⟨

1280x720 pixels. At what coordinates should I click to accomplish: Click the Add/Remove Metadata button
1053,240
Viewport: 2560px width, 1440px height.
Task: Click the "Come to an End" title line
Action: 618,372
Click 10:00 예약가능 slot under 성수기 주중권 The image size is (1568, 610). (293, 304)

⟩

## TASK BRIEF:
Your answer should be all of the records, transcribed exactly.

## RESULT FOR THIS EXERCISE:
1280x720 pixels. At what coordinates should I click to accomplish: Click the Add/Remove Metadata button
1053,240
Viewport: 2560px width, 1440px height.
Task: Click the "Come to an End" title line
Action: 618,372
Click 10:00 예약가능 slot under 성수기 주중권 The image size is (1568, 610). (293, 304)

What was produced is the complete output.